Camera processes the scene as seen in "View Space".
View space is the coordinate system with each vertex as seen from the camera.
Use a View matrix to convert from World Space to View Space
Required 4 values:
- Camera Position
- Direction
- Right
- Up

Camera position: position of the camera.
direction: the direction camera is looking in.
direction vector points in opposite direction of the intuitive direction.

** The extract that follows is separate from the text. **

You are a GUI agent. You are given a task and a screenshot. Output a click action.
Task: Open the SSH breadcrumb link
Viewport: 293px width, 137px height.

Right means multiply camera by cross product of [0, 1, 0]
Up means multiply camera by cross product of Direction and right vectors.

glm::mat4 viewMatrix;
glm::lookAt(position, target, up)

to use view Matrix: 
1- bind it to a uniform on the shader.
2- Apply it between the projection and model matrices.
3- Order in shader matters, usually projection - view - model.

Input: Moving the Camera

GLFW: glfw GetKey(window, GLFW_KEY_W)
Add the value to camera position while key held.
To fix computer speeds and track it by fps:

Input: Delta Time
Check how much time passed since last loop, apply maths based on this to keep consistent speeds.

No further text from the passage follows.